CAtArINa’s Dictionary is a series of videos that convey the creative life of a young woman named Caterina, who is increasingly paralyzed and said to be mad as she lives out her time in Vita, an asylum in Southern Brazil.
These works are inspired by and draw from the book Vita: Life in a Zone of Social Abandonment (UC Press 2013) by Princeton anthropologist João Biehl. In Vita, Biehl leads a detective-like journey to know Catarina; to unravel the cryptic, poetic words that are part of a “dictionary” she is compiling; and to trace the complex network of family, medicine, state, and economy in which her abandonment and pathology took form.
Gary Hurst was particularly struck by Catarina’s Dictionary (composed of excerpts of nineteen of her notebooks and presented at the end of the book) and the dialogues between the anthropologist and a person deemed “ex-human,” such as the following:
What are you writing?
“This is my dictionary,” she said. “I write so that I don’t forget the words. I write all the illnesses I have now, and the illnesses I had as a child.”
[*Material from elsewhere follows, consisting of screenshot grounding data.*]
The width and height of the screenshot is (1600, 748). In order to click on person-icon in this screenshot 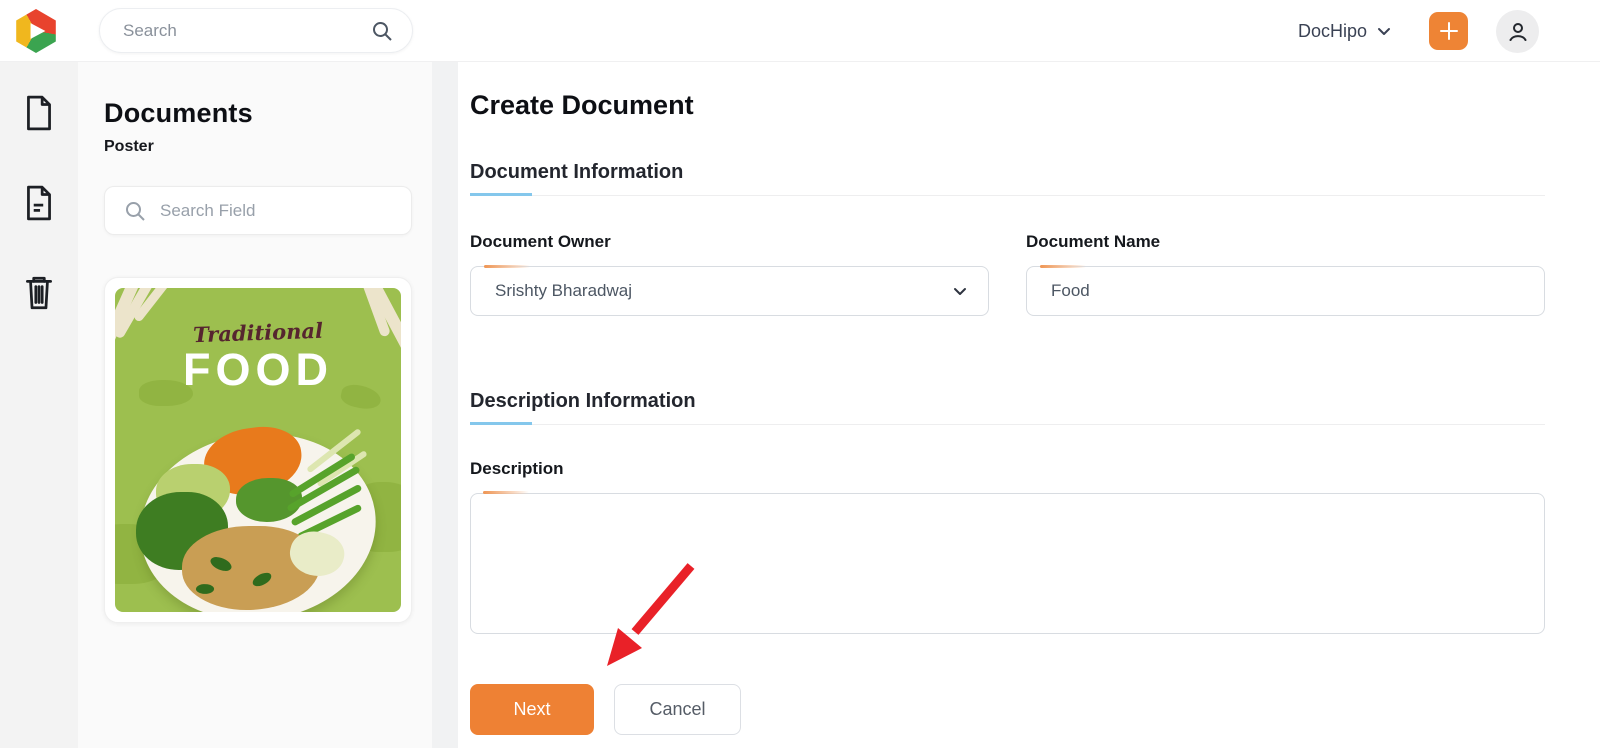, I will do `click(1518, 32)`.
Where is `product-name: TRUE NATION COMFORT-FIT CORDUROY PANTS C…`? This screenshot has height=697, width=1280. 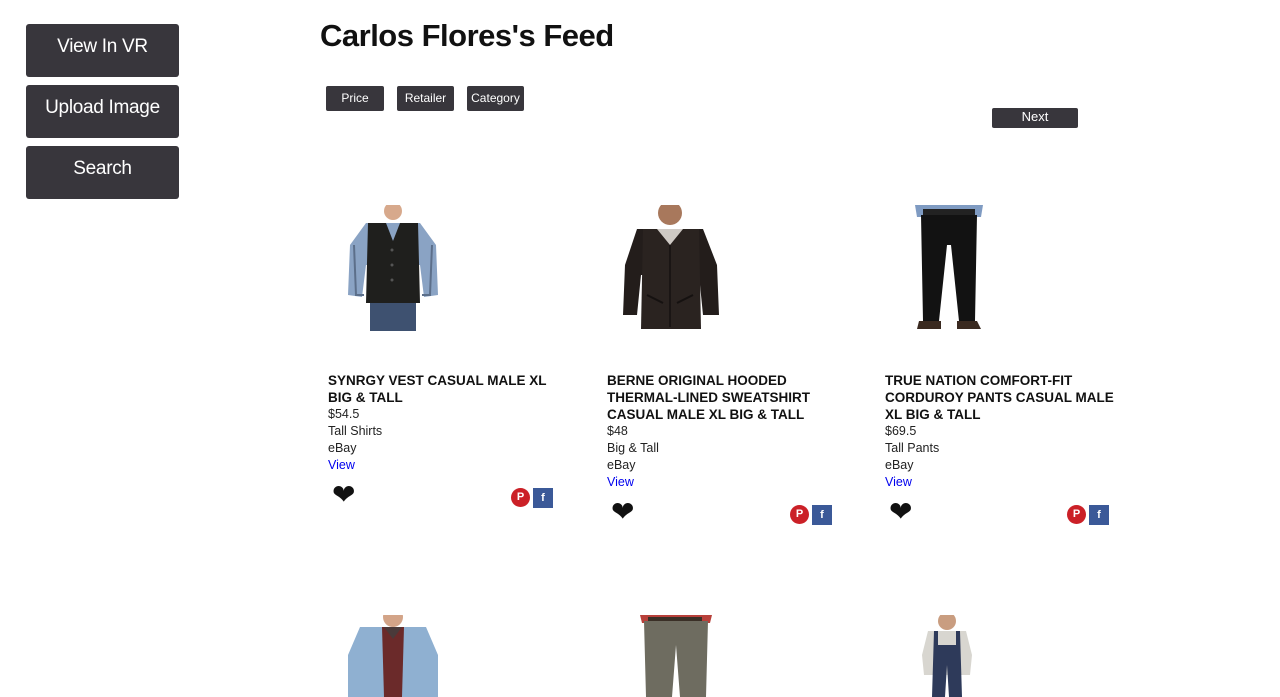
product-name: TRUE NATION COMFORT-FIT CORDUROY PANTS C… is located at coordinates (1000, 398).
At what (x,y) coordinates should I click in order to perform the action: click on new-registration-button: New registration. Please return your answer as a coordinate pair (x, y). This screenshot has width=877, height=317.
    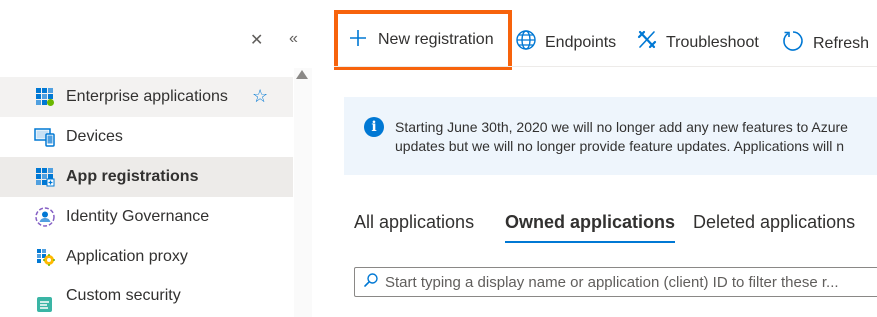
    Looking at the image, I should click on (423, 40).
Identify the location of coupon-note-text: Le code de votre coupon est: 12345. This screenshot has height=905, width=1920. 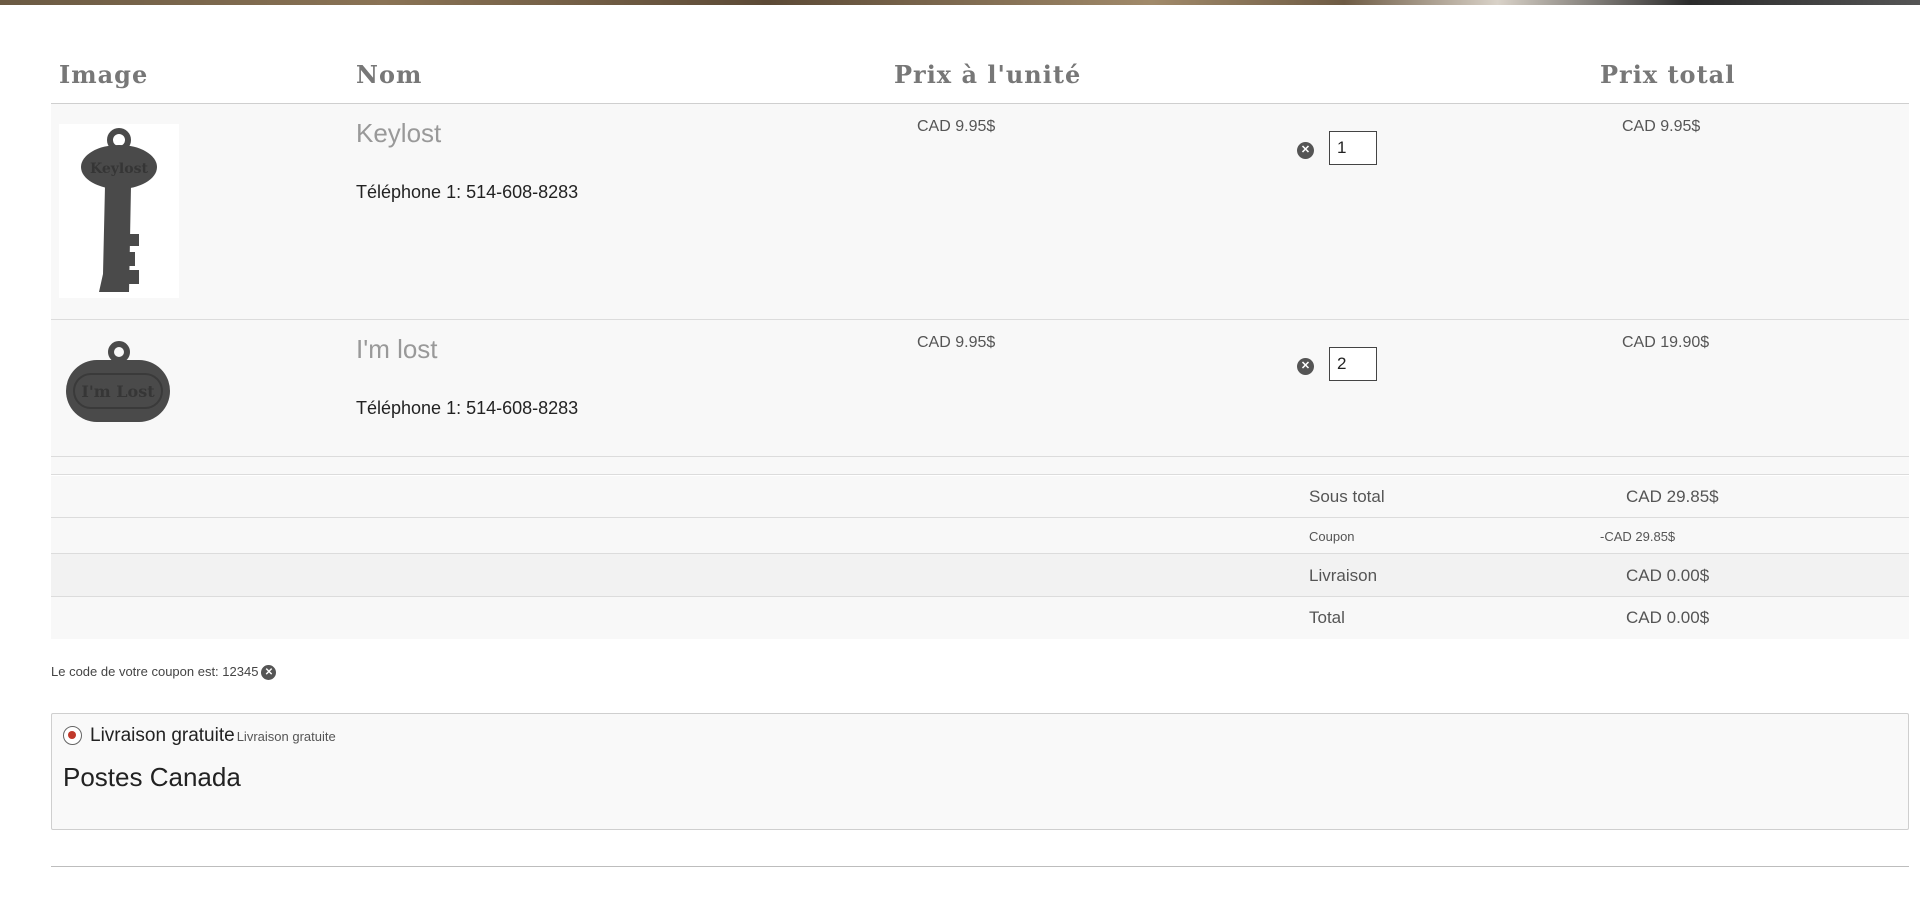
(155, 672).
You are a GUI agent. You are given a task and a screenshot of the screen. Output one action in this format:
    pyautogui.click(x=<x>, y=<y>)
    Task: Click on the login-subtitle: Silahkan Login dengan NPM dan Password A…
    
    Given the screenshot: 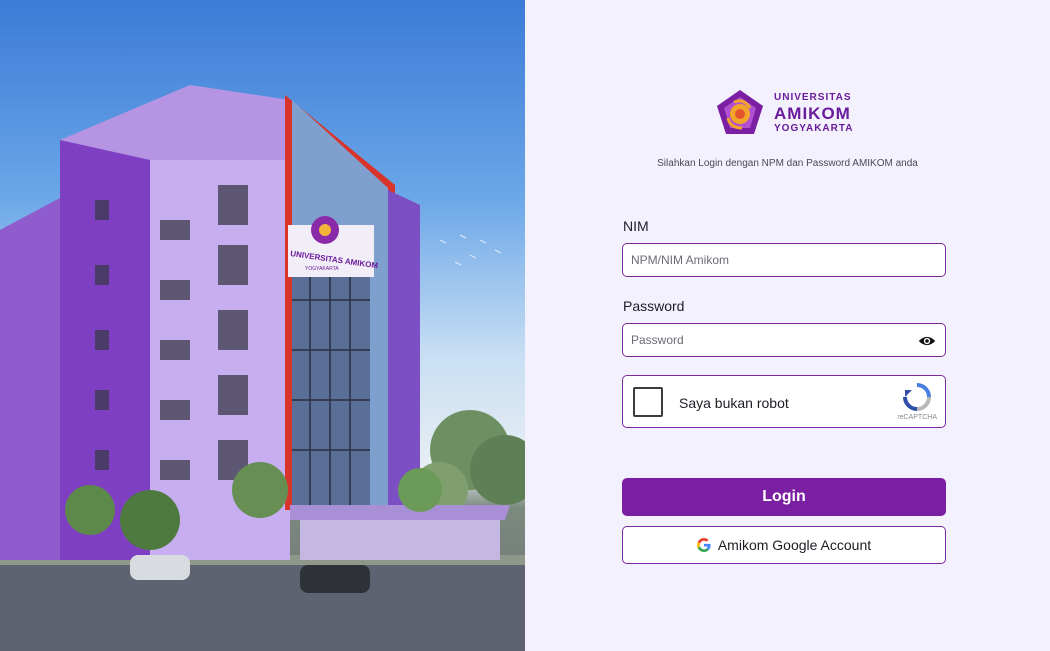 What is the action you would take?
    pyautogui.click(x=788, y=164)
    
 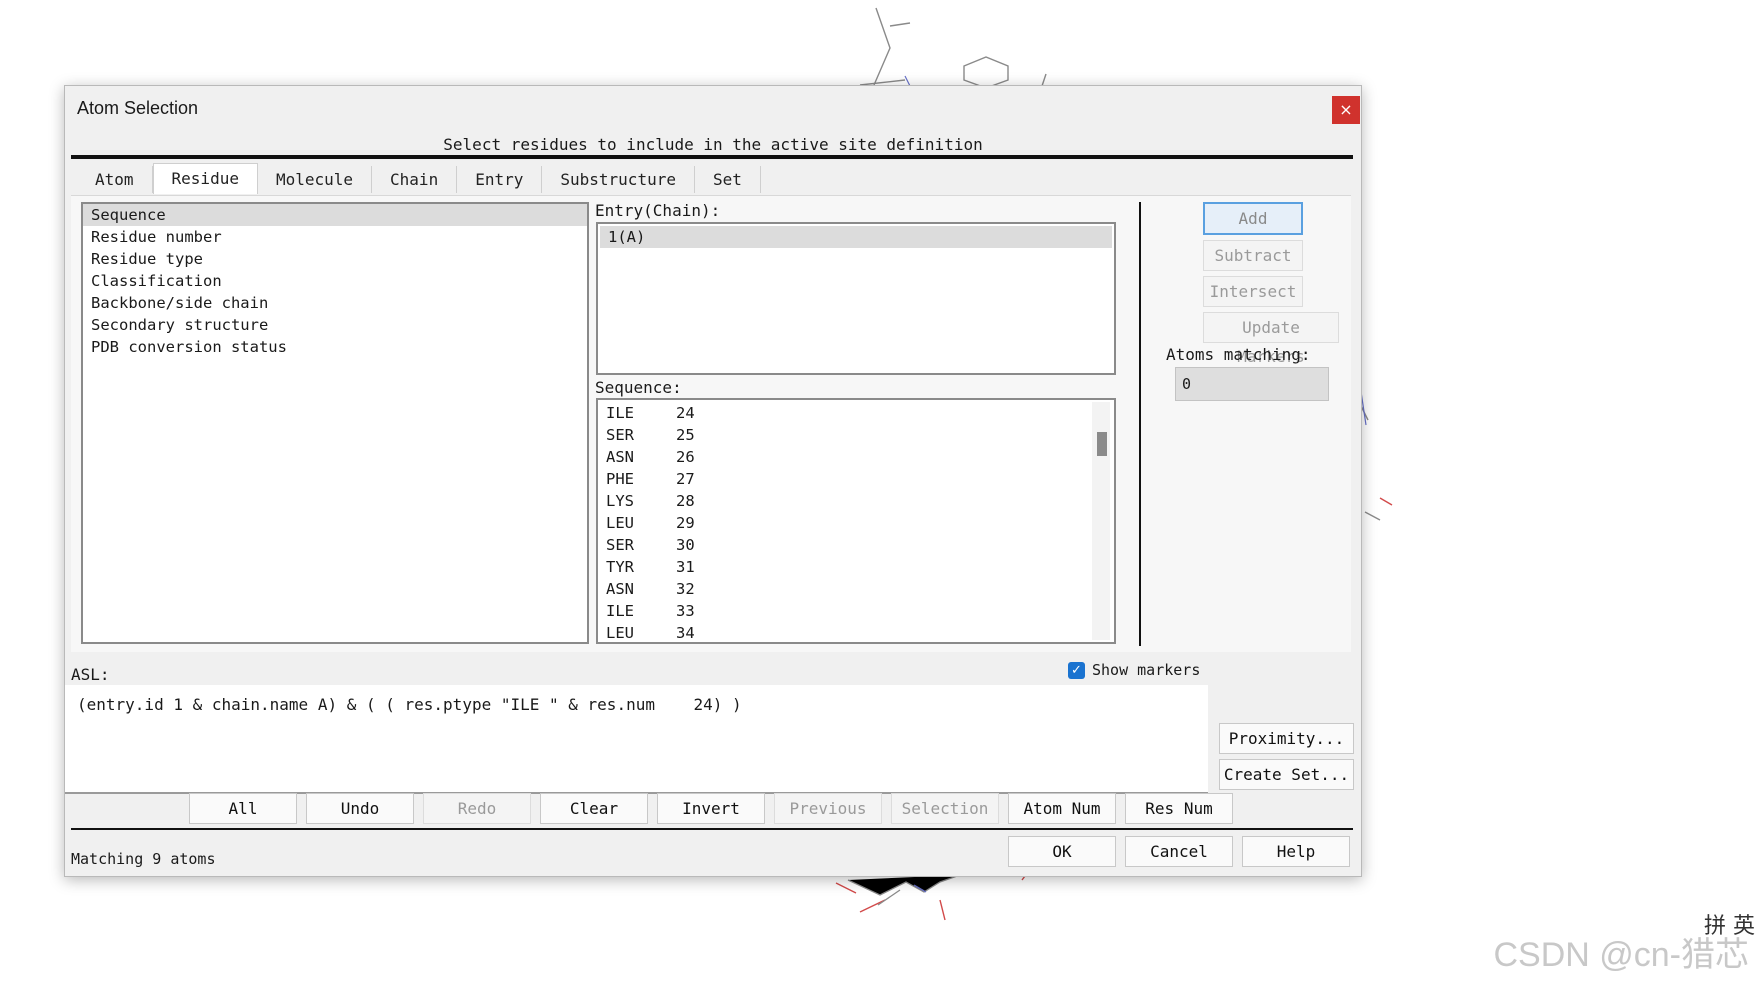 What do you see at coordinates (1253, 292) in the screenshot?
I see `intersect-button: Intersect` at bounding box center [1253, 292].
Why do you call it a dictionary?
“Because it does not require anything from me, nothing. If it were mathematics, I would have to find a solution, an answer. Here, there is only one subject matter, from beginning till the end. . . I write it and read it.”
Vita’s intricate text raises a plethora of issues and questions related to poverty, migration, domestic violence, sexism and the pharmaceuticalization of care—all presented from a highly personal and relational perspective which challenges hegemonic ideas of normality, objectivity and ethics, while also bringing human plasticity and the unfinishedness of social life into view.
In this CAtArINa’s Dictionary video series, Hurst further explores these pressing issues through Catarina’s raw poetry in a vocal and visual form. In collaboration with the French actress Elsa Hourcade and Princeton Lecturer Andrea Melloni, Hurst creatively draws from Catarina’s original writings (archived by Biehl in Princeton). In these video pieces, Catarina’s ‘dead words,’ so to speak—“Dead alive, dead outside, alive inside”—are given the voice of other women in various languages. In these videos, then, the plot is that of a woman trying to enter the poems of another woman. At the same time, audiences are faced with an archive of multi-media associative objects that do not simply reflect or overwhelm Catarina’s words, but rather seek to give them a body to inhabit.
Opening up Catarina’s writings, harnessing her poetics and making things out of these signifiers and of what they might signify, is a journey of translation that audiences join in. CAtArINa’s Dictionary thus draws from and actualizes an abandoned person’s efforts to write herself back into existence against efforts to erase her from history and worldliness.
…that’s the illusion of the abandoned.”
Videos
Installation Diary
CAtArINa’s Dictionary was presented in “la compagnie, lieu de creation” in Marseille between November 2018 and February 9 as part of the exhibition Encore with Photographer Valerie Horwitz. See materials from the installation and read an account of the project by Gary Hurst.
About the Artist
These video works were created in the VizE Lab by video artist Gary Hurst.Hurst’s artwork explores the interplay and translation of image, text, voice, sound and music. As a multimedia artist with a broad creative experience in drawing, video production, live video (VJ), set design, theatre, and dance, his works are often intricate parts of large-scale productions in a wide variety of settings.